Tadesse's 'solo' last 10k secures emphatic victory – Men’s 20km, Debrecen 2006


Zersenay Tadesse crosses the finish for Eritrea's first World title (© Getty Images)

Zersenay Tadesse, 2004 Olympic 10,000m bronze medallist, secured his and Eritrea's first global title, just 13 seconds adrift of the World record for 20km. In doing so he convincingly won the inaugural men’s title at the IAAF World Road Running Championships this afternoon, on a 5km loop course whose start and finish was in front of the imposing edifice of the neo-classical main building of Debrecen University.
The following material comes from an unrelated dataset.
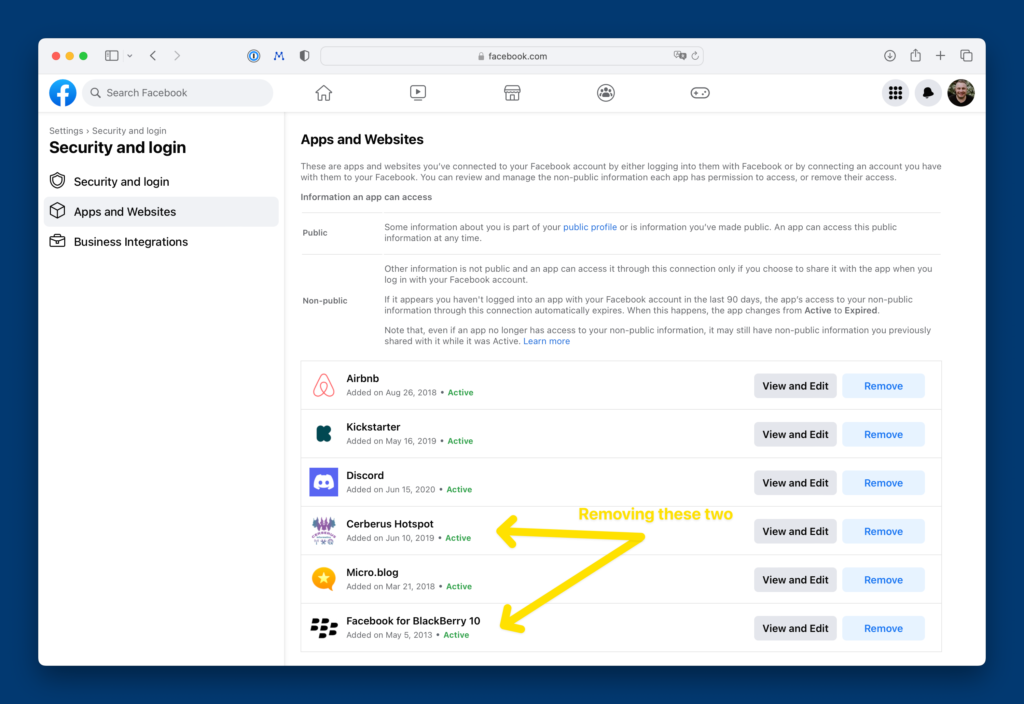
Task: Click the Facebook logo
Action: [x=63, y=93]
Haile’s record just too hot

Not much more than an hour after the women’s 20km had been closed out in a World record it looked like we might get our second fastest ever global clocking of the day when a large pack of runners went through 5k in 14:05, equal to the pace required for Haile Gebrselassie’s existing World record. The leader of this group of a dozen or more runners was Robert Kipchumba of Kenya, and he was followed closely by all his compatriots, and such successful packing would eventually secure their country the overall team title.

At 10km our World record hopes still seemed well deserved, as by that point (27:55) the leaders were six seconds up on World record schedule. But the early exotic pace had in that second five kilometre loop been enough to finish off the medal hopes of all but four athletes. By this halfway point, Kipchumba and Tadesse, only had Qatari Mubarak Hassan Shami, last year’s World Half Marathon silver medallist, and Kenyan Wilson Kiprotich Kebenei as vaguely near challengers in their fight for the gold medal.
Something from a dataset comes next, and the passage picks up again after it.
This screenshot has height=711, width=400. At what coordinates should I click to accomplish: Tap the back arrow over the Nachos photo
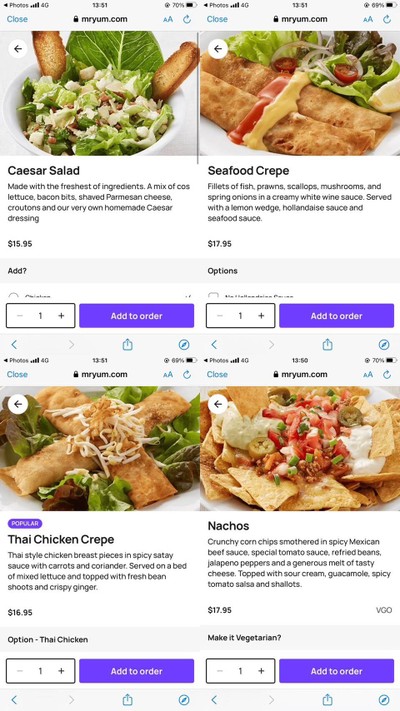pos(218,404)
More precisely described, between 8 and 9km Kipchumba and Tadesse had started to open up a significant margin over the other pair, an advantage which by 12km was up to 15 seconds.

Tadesse pulls away

In the process Tadesse was also trying his best to lose Kipchumba, and steadily more and more daylight appeared between the two leaders as the Eritrean’s move for gold became more obvious. While Kipchumba gamely kept up his pursuit, by 17km he was 21 seconds behind Tadesse and was slowing desperately.

But the early World record bid had also taken its toll on Tadesse’s legs as two kilometres earlier (15km – 41:47) he had dropped two seconds below the speed necessary to improve on Gebrselassie’s figures.

Still, his victory was more than secure, and Eritrea was to win its first ever World title in any major sport.

Tadesse’s finishing time was 56:01, 40 seconds quicker than Kipchumba, who was himself solid in silver medal position by a huge margin. Kebenei didn’t finish for the bronze medal until 57:21 was on the clock.

Behind the Kenyan team gold (2:51:18), Eritrea also had the delight of a silver (2:53:19), while their horn of Africa neighbours Ethiopia finished as bronze medallists.

“The race was fast but I intended to run quick and so it really suited my style,” said Tadesse. “Also, over the last kilometres I was left alone…that is something to enjoy. I enjoy running on my own without anyone around me.”

USA's Ryan Hall who finished in 11th in 57:54 established a new North American record.